Saved entries:
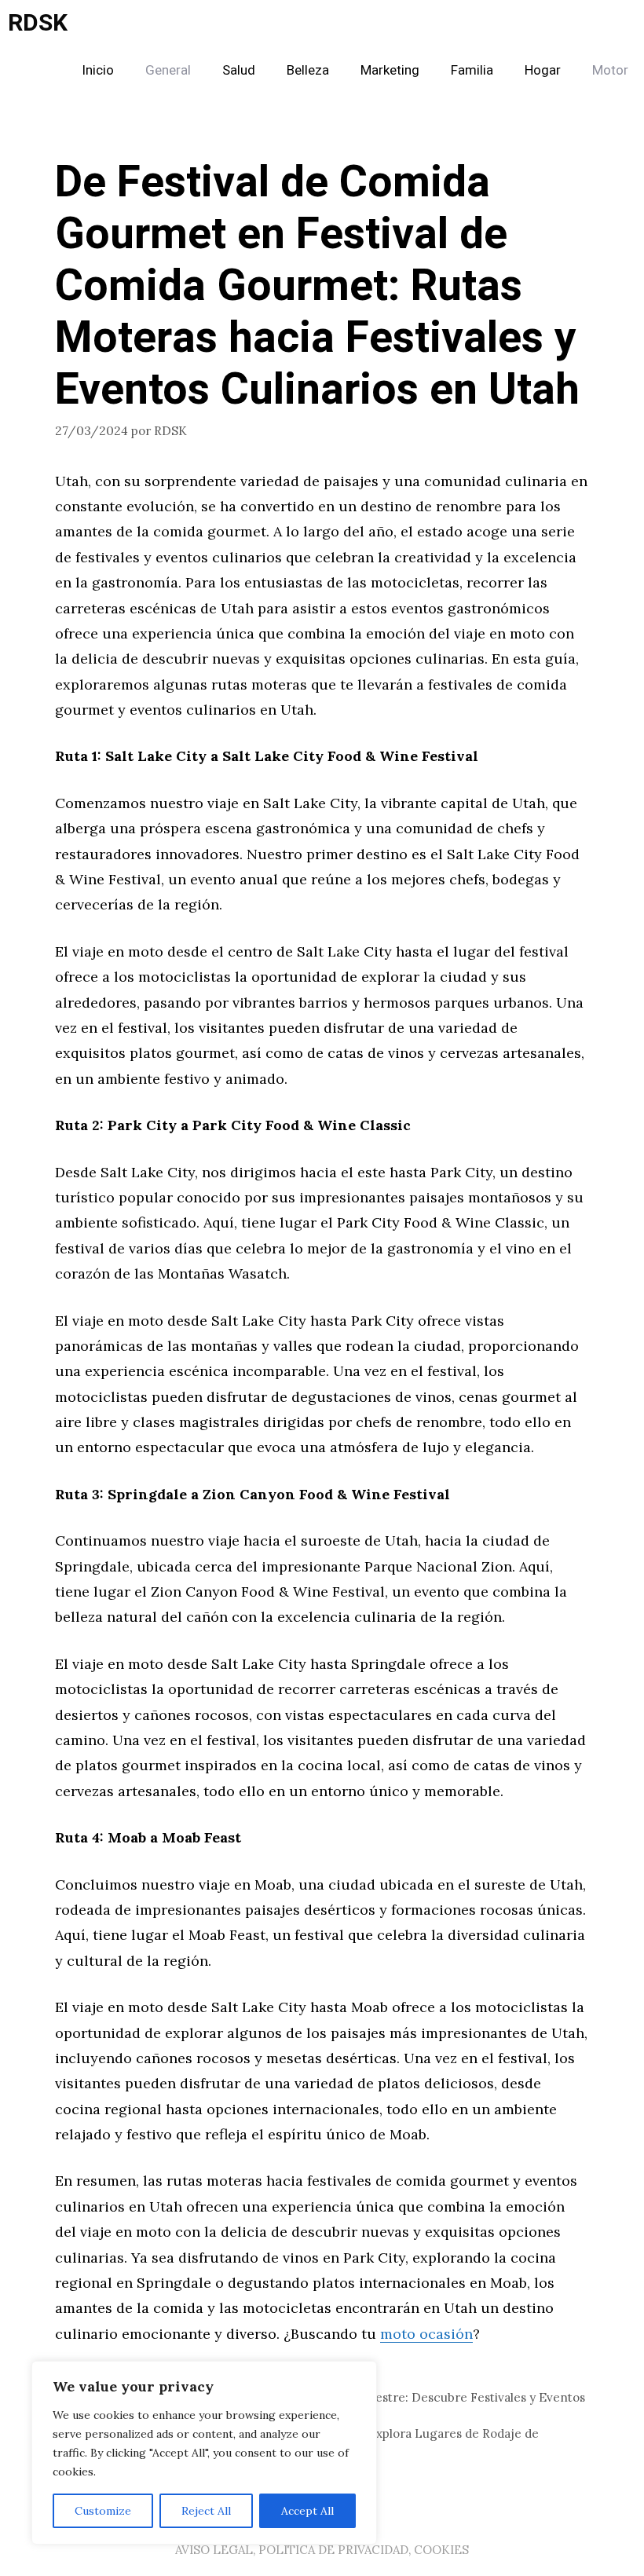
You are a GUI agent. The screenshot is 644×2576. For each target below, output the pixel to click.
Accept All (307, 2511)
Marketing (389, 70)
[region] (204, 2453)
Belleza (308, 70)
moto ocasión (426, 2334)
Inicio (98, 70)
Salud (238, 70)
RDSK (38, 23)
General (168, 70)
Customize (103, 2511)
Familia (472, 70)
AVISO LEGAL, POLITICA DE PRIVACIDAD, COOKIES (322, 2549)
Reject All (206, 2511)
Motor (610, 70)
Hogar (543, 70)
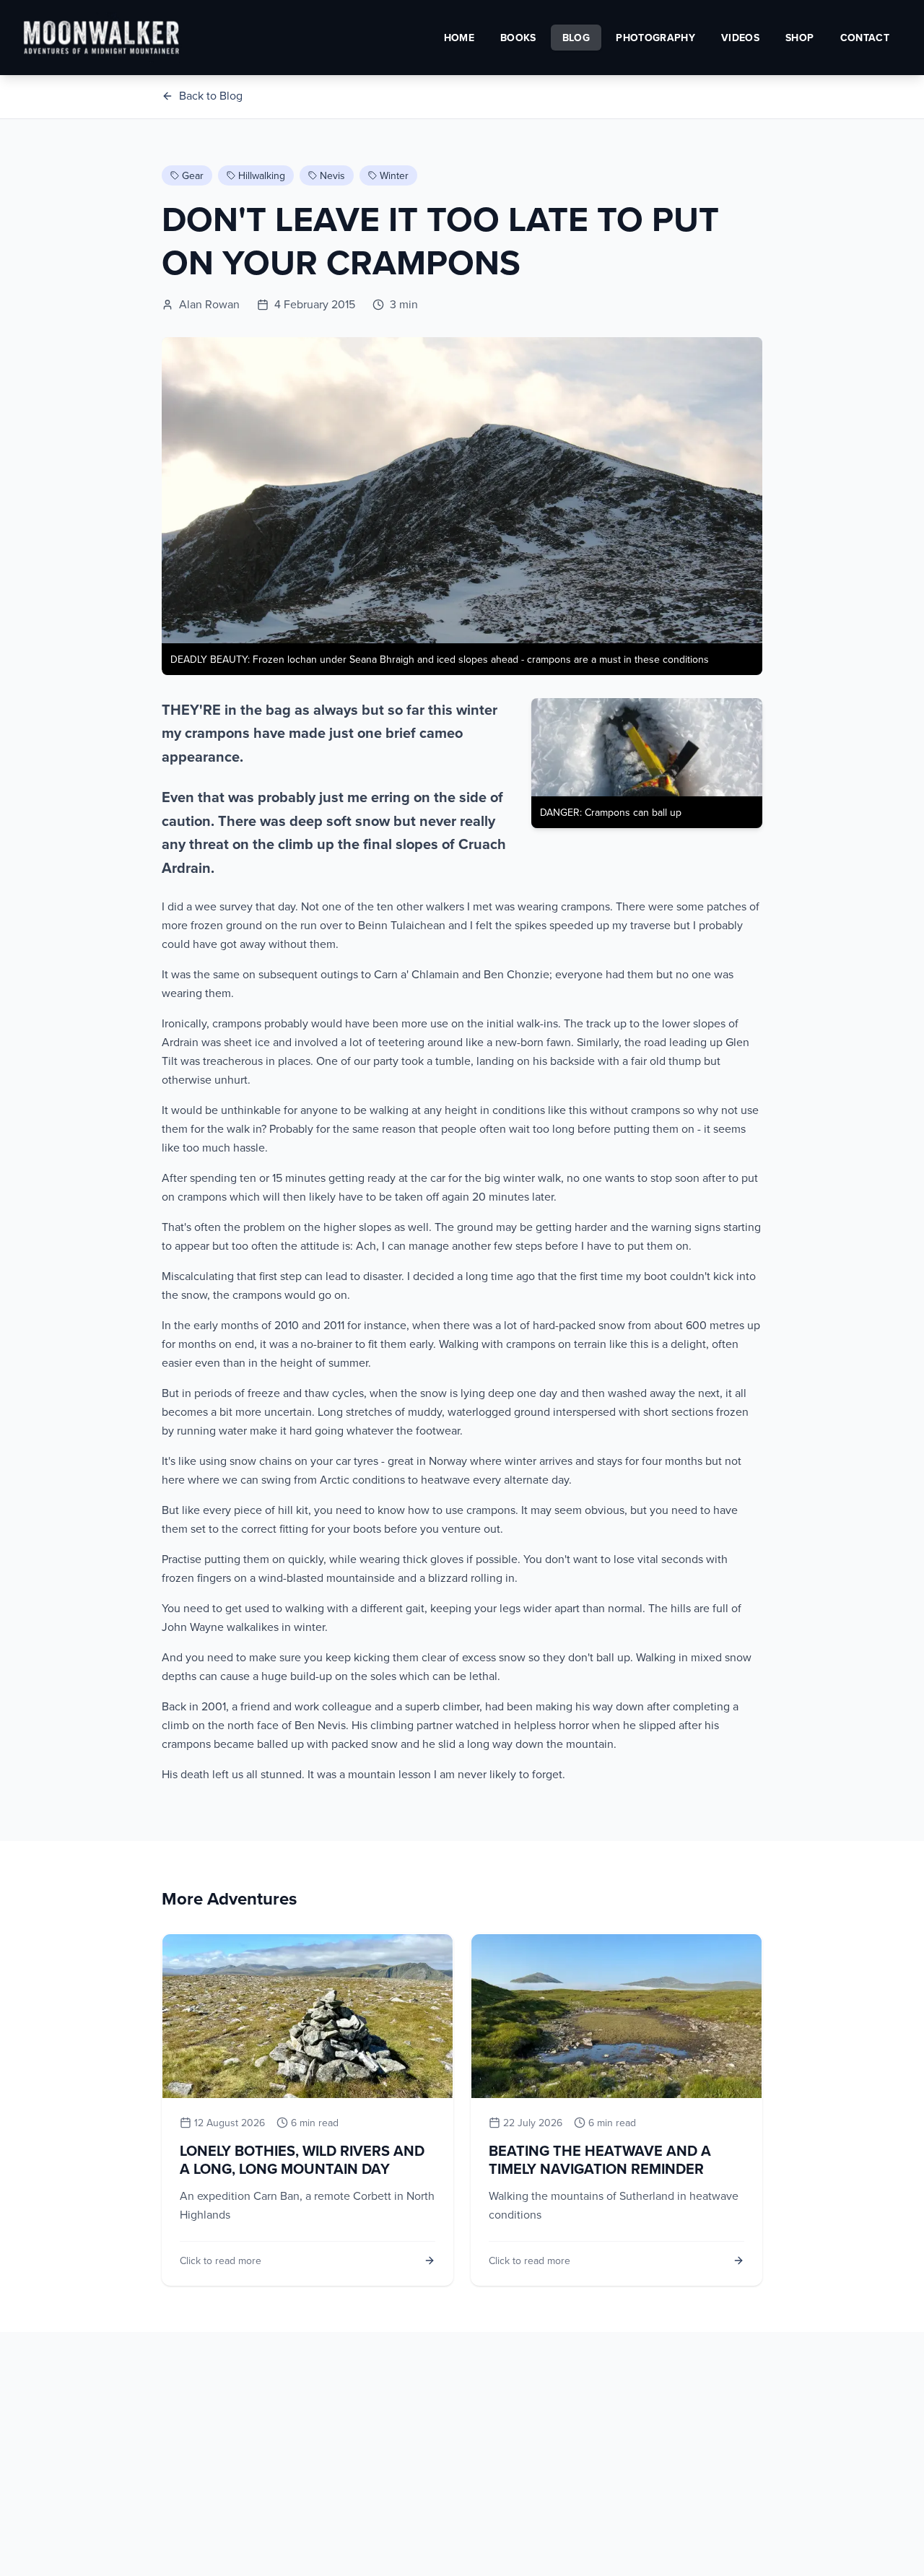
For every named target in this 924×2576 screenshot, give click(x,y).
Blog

WHAT THIS TASK INVOLVES
Reproduce nothing but the lines running from the line with "Motor (610, 70)" through the end of the records, keeping both end lines and dropping the pictures.

SOLUTION FOR THIS PROBLEM
Motor (610, 70)
Hogar (543, 70)
For every named target in this 924×2576 screenshot, give click(x,y).
Blog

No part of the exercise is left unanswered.